FIG. 3 shows a block diagram for an exemplary system which implements the invention. It includes two main subsystems, camera 30 and video processor 44. The camera is responsible for gathering the images via image sensor 32 under the control of processor 38. The processor program may reside in program memory (e.g., ROM) 34 and processor 38 has access to working memory (e.g. SRAM) 36. Under program control, processor 38 gathers the images and performs basic image processing and formatting. Communication of the images as well as control and status information is performed by port 40 (e.g., a USB).
In common cameras, processor 30 outputs the video image sequence with little processing.
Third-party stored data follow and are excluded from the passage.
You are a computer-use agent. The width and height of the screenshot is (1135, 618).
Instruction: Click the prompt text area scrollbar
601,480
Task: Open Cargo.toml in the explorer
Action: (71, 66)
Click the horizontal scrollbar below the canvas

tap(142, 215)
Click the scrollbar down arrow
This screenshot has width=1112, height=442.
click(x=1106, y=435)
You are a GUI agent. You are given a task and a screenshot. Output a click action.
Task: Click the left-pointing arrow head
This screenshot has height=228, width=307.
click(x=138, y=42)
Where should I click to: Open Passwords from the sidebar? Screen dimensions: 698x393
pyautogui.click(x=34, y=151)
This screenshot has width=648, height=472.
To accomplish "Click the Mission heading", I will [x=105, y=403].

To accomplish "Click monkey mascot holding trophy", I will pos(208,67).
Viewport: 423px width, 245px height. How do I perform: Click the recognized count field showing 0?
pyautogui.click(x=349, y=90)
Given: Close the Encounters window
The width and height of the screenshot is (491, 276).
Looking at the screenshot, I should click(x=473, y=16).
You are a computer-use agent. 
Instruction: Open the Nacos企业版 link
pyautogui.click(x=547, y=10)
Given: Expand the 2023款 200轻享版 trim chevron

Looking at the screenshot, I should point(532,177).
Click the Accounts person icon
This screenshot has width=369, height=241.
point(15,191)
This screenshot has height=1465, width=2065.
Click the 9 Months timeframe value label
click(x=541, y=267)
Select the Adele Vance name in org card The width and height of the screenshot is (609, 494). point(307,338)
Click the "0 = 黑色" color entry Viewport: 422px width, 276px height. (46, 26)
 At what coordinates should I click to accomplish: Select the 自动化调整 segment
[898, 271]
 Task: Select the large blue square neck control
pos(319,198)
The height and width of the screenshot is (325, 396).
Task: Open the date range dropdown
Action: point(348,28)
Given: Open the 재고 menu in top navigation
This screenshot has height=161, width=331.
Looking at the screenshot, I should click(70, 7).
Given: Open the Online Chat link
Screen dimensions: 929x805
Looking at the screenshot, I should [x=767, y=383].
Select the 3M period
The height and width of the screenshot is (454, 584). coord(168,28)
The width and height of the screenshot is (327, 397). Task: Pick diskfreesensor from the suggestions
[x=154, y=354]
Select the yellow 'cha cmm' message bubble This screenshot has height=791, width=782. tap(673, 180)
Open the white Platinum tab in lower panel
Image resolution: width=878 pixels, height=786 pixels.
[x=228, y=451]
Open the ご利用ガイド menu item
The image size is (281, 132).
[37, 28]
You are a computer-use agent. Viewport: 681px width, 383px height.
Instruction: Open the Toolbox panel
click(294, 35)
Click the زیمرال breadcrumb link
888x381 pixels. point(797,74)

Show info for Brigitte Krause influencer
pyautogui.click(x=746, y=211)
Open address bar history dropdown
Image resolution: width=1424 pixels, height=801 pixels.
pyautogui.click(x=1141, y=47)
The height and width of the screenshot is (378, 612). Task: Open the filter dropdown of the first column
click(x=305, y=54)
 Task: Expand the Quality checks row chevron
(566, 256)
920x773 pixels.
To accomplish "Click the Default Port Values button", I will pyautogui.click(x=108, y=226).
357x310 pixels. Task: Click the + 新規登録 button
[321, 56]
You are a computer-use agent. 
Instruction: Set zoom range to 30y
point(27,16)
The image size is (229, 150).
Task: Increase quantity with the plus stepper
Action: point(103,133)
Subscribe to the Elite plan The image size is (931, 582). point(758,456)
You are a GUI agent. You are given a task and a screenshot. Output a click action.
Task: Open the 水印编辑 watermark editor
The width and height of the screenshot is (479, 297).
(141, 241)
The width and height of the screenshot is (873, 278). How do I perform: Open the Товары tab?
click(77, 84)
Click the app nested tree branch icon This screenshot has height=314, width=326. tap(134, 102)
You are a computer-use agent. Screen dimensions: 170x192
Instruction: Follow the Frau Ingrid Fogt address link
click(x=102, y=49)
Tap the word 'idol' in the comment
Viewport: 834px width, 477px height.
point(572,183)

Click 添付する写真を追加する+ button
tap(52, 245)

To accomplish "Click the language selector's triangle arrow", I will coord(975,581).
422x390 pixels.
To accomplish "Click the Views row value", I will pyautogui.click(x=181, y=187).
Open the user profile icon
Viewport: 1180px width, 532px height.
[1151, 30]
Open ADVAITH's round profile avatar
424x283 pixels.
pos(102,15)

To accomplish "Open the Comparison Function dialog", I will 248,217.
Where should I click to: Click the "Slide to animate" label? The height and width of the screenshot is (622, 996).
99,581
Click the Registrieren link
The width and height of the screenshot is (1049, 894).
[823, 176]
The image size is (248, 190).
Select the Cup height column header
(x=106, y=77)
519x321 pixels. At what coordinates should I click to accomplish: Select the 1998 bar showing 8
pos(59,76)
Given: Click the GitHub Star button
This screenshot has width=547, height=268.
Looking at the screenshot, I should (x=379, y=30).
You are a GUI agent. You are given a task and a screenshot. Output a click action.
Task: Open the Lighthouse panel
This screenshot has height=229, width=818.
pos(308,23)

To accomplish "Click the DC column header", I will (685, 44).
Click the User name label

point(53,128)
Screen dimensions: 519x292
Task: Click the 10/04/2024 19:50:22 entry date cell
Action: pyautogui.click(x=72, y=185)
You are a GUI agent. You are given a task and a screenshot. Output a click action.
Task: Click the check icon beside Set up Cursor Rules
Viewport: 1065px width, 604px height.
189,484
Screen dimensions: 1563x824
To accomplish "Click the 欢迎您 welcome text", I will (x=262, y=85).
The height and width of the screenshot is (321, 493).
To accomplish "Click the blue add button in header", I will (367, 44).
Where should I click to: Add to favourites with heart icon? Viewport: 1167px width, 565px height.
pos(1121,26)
The images are typically processed in video processor 44.
Video processor 44 is typically a PC-class computer with similar functional blocks as those of the camera, including communications module 42 (e.g., a USB), processor 48 (e.g., Intel Pentium), program memory 46 (e.g., Disk Drive) and working memory 50 (e.g., DRAM). Typically, a PC-class computer has much more memory and much higher processing capability than the counterparts in the Camera.
Video processor 44 can optionally have a user interface 60 (e.g., keyboard, touch-screen) and other I/O 62 such as USB or industrial dry-contact closure. The output of the video processor is a stream of video images which may be displayed on display 68 (e.g., a computer monitor) or stored locally or sent to remote storage or display 64 over a network such as a LAN or the Internet.
In the prior art, as discussed above, analog pixel data produced by image sensor 32 is digitized, processed by processor 38, and transmitted to video processor 44 including processor 48. Processor 38 and/or processor 48 typically determines the ambient light level based on the digital image.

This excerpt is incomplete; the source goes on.